**Excerto do documento:**
◆ ◆ ◆ ◆ ◆
HISTÓRIAS DO CHAI XIV..., por Livre Pensador

HISTÓRIAS DO CHAI XIV
Numa guerra de guerrilha como aquela que Portugal enfrentou em terras moçambicanas, qualquer força de intervenção se torna extremamente vulnerável sempre que tem de executar acções rotineiras, pois nesse caso, permite que o inimigo estude metodicamente os seus movimentos, hábitos e procedimentos, aproveitando assim os melhores momentos para desferir os seus ataques.

Era nesta situação e perante este perigo que se encontrava a Ccav. 3508 estacionada no Chai. 

Ao ter de realizar diariamente, ao início da manhã e ao fim da tarde, o percurso de cerca de 10 km entre o Chai e a ponte do rio Messalo, para reabastecimento de água ao quartel, a coluna militar ficava perigosamente exposta ás investidas dos guerrilheiros da Frelimo, tanto pela forma de emboscadas como de possíveis minas colocadas nesse percurso. 



Não foi de estranhar, portanto, que o comando do Batalhão de Cavalaria 3878 lhe atribuísse o código de "Operação Tartaruga".

No dia 24 de Agosto de 1973, como sempre acontecia, um grupo de combate da Ccav. 3508, neste caso o 3º. pelotão, partiu cerca das 6 horas da manhã com destino à ponte do Messalo. 
Como nesse dia o meu grupo de combate (1º. pelotão) se encontrava de piquete e, uma das suas funções era a apanha de lenha para a cozinha, resolvi com os militares da minha secção e a viatura que nos estava destinada, acompanhar os camaradas do 3º. pelotão em parte do seu percurso até ao Messalo.

Estrategicamente falando, sempre eram duas forças que se podiam apoiar mutuamente no caso de alguma acção atacante por parte da Frelimo. 
Na prática, para o trabalho a desempenhar pelo piquete (apanha de lenha) também era melhor optar por esse percurso, dado que tinha sofrido recentemente uma operação de desbaste de árvores ao longo da picada, efectuado pela população do aldeamento. 
Esta limpeza teve como principal objectivo diminuir o perigo de emboscadas e permitir a tal recolha de lenha.



Percorridos que estavam alguns quilómetros após a saída do Chai, solicitei ao condutor da viatura que encostasse na berma da picada dado que tínhamos atingido um local onde havia bastante lenha para recolher. 
Os camaradas do 3º. grupo de combate continuaram a sua viagem a caminho do rio Messalo e nós começámos os preparativos para a recolha.

Poucos minutos passaram, talvez 3 ou 4 no máximo, até ouvirmos um enorme tiroteio. 
Não havia dúvidas! 
A coluna para a água estava a sofrer uma emboscada. 
De imediato solicitei aos militares que me acompanhavam que subissem para a nossa viatura e fomos em socorro dos nossos camaradas. 
Quando chegámos ao local havia ainda bastante tiroteio.
◆ ◆ ◆ ◆ ◆
**Material:**
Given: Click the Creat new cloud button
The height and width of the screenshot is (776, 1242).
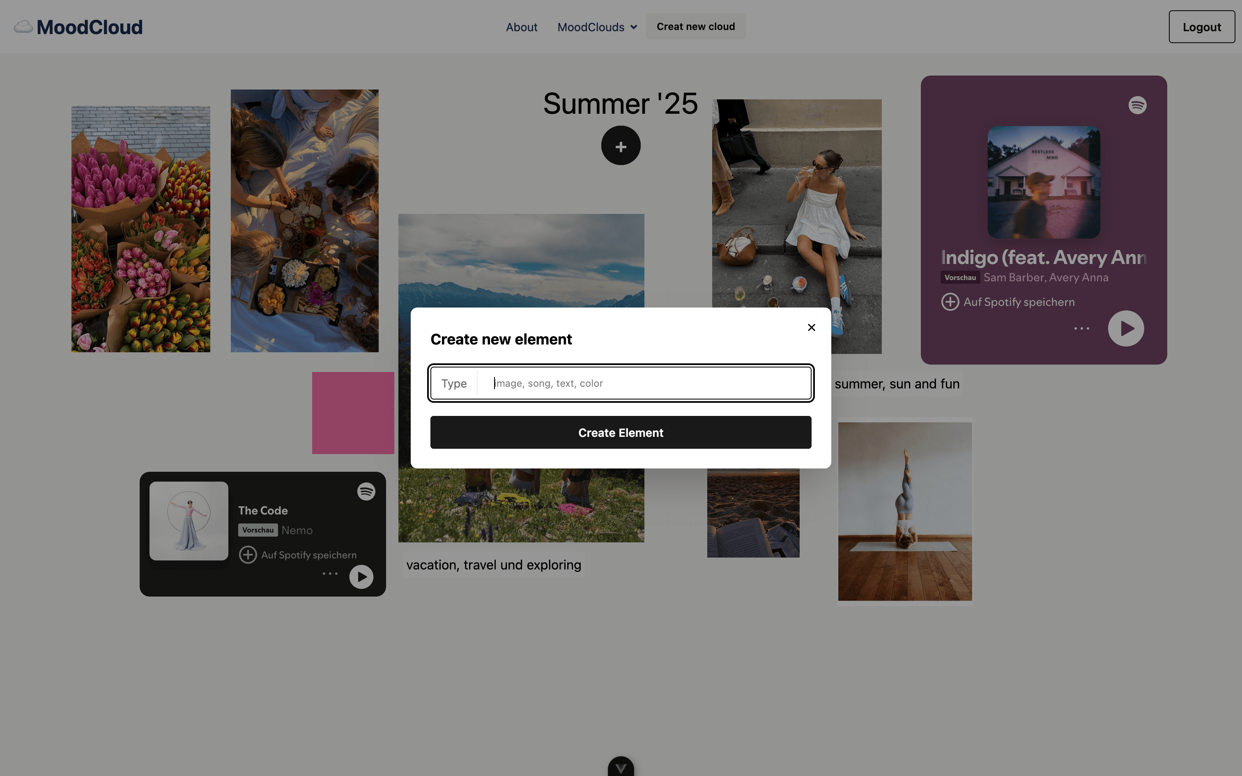Looking at the screenshot, I should (x=695, y=27).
◆ ◆ ◆ ◆ ◆
**Enunciado 1:**
Transcreva fielmente o excerto, começando nas palavras "Esta limpeza teve" e terminando depois de "para a recolha.".
**Enunciado 2:**
Responda às perguntas com base no excerto.
(a) Qual era a distância aproximada entre o Chai e a ponte do rio Messalo?
(b) A que horas partiu o 3.º pelotão no dia 24 de Agosto de 1973?
(c) Que função do piquete é mencionada?
**Enunciado 3:**
Escreva a continuação do relato da emboscada no percurso para o rio Messalo, a partir da última frase do excerto.
As linhas não têm qualquer papel neste trabalho.

**Resposta 1:**
Esta limpeza teve como principal objectivo diminuir o perigo de emboscadas e permitir a tal recolha de lenha.



Percorridos que estavam alguns quilómetros após a saída do Chai, solicitei ao condutor da viatura que encostasse na berma da picada dado que tínhamos atingido um local onde havia bastante lenha para recolher. 
Os camaradas do 3º. grupo de combate continuaram a sua viagem a caminho do rio Messalo e nós começámos os preparativos para a recolha.

**Resposta 2:**
(a) Cerca de 10 km.
(b) Cerca das 6 horas da manhã.
(c) A apanha de lenha para a cozinha.

**Resposta 3:**
Encobertos por alguns pequenos arbustos ou abrigados debaixo das viaturas, assim ripostámos ao fogo inimigo. 
Ao mesmo tempo, os nossos camaradas estacionados na ponte começaram a lançar granadas de morteiro 60 e 81 para as posições em que se encontravam os guerrilheiros, pois que conseguiram descortinar a sua localização aproximada com o auxílio das comunicações estabelecidas entre o nosso soldado de transmissões e aquele que se encontrava na ponte.

Findo o combate foi possível verificar e concluir que felizmente não havia danos pessoais entre os nossos militares, o que era sempre motivo de enorme satisfação. 

Entretanto, junta-se a nós o 2º. grupo de combate comandado pelo alferes Ribeiro, que havia saído do Chai logo que ouviram os tiros da emboscada. 

Foi assim possível que o 3º. pelotão continuasse a coluna em direcção ao rio Messalo e o 2º. pelotão faria a batida e reconhecimento à zona de emboscada, enquanto eu com a minha secção ficámos a montar segurança às viaturas. 
Nessa diligência foi encontrado um guerrilheiro morto e detectados vários rastos de sangue pelo mato fora, provenientes de combatentes feridos. 
Quanto a material capturámos 1 metralhadora Degtyarev, 1 espingarda automática Kalashnikov e 4 granadas de mão.



Por fim, cada um de nós ficou a agradecer ao seu Deus pela protecção recebida neste combate, ao mesmo tempo que ficou a desejar não ter mais nenhum, pois nessa altura, que já tínhamos atingido os 18 meses de comissão em zona de guerra a 100%, alimentávamos o sonho de ser rendidos em breve, como aliás era habitual na época. 

Infelizmente isso não passou dum sonho, como veio a verificar-se!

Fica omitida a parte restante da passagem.